* _Фрагмент текста_:

________________

№10, 1986/Обзоры и рецензии

«И вот мы… эту тайну разгадываем»

В. Н. Захаров, Система жанров Достоевского. Типология и поэтика, Изд. ЛГУ, 1985, 208 с; Р. Я. Клейман, Сквозные мотивы творчества Достоевского в историко-культурной перспективе, Кишинев, «Штиинца», 1985, 202 с.

Свою знаменитую речь о Пушкине на открытии памятника в Москве в 1880 году Ф. М. Достоевский закончил словами: «Жил бы Пушкин долее, так и между нами было бы, быть может, менее недоразумений и споров, чем видим теперь. Но бог судил иначе. Пушкин умер в полном развитии своих сил и бесспорно унес с собою в греб некую великую тайну. И вот мы теперь без него эту тайну разгадываем».

Слова писателя с полным правом можно отнести сегодня к нему самому, «Разгадыванием тайны», предложенной нам Достоевским, мировое литературоведение занимается на протяжении вот уже более ста лет, минувших с его смерти.

________________

* _Исходные данные_:
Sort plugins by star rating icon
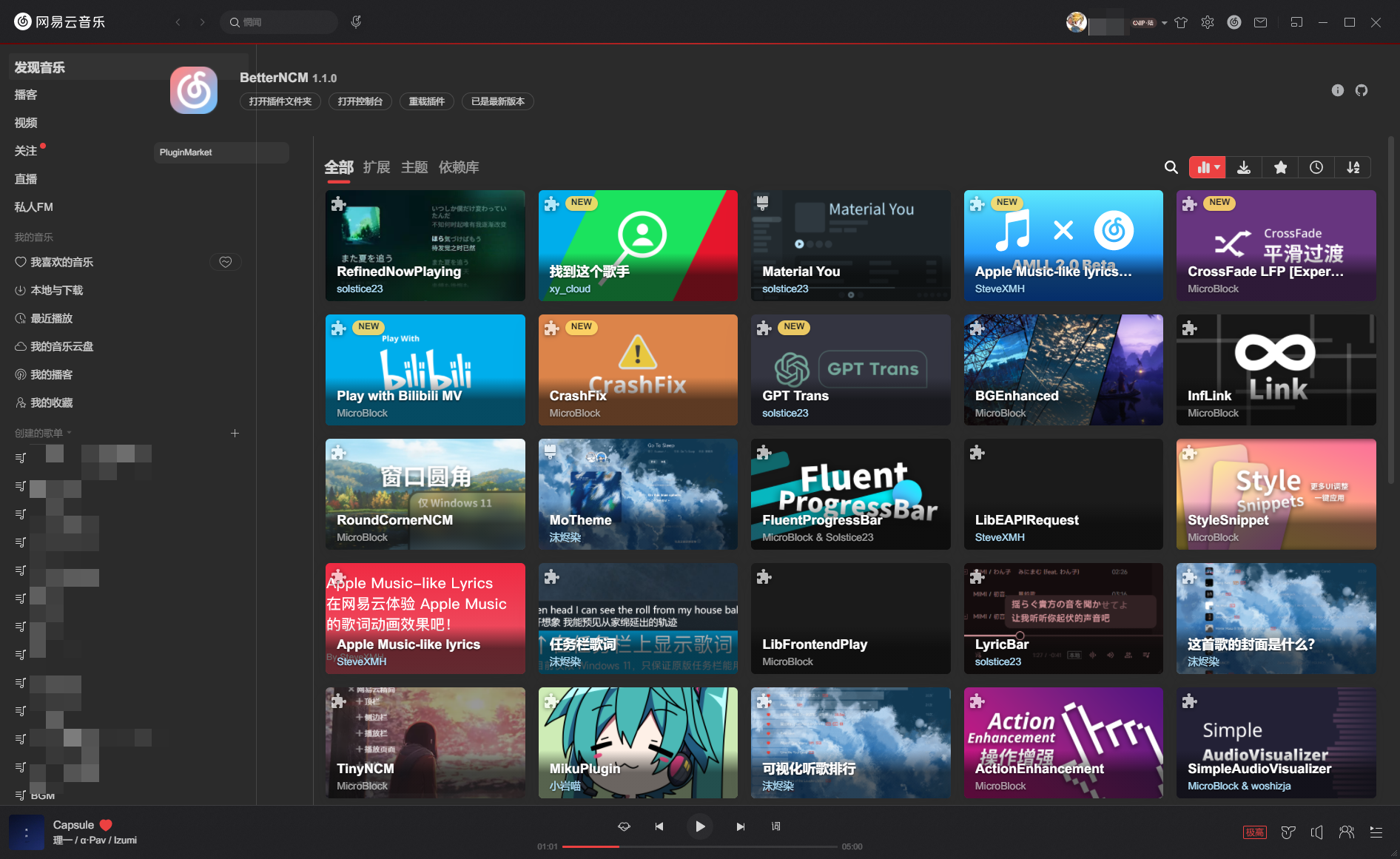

________________

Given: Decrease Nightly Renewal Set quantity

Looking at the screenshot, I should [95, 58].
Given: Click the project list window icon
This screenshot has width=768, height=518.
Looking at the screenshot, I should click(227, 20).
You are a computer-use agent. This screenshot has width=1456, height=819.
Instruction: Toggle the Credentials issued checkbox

________________

* _Задание_: Выпишите всех людей, названных по фамилии во фрагменте текста, в том виде, в каком они там указаны. Записи здесь никак не используются.

* _Ответ_: В. Н. Захаров, Р. Я. Клейман, Ф. М. Достоевский, Пушкин.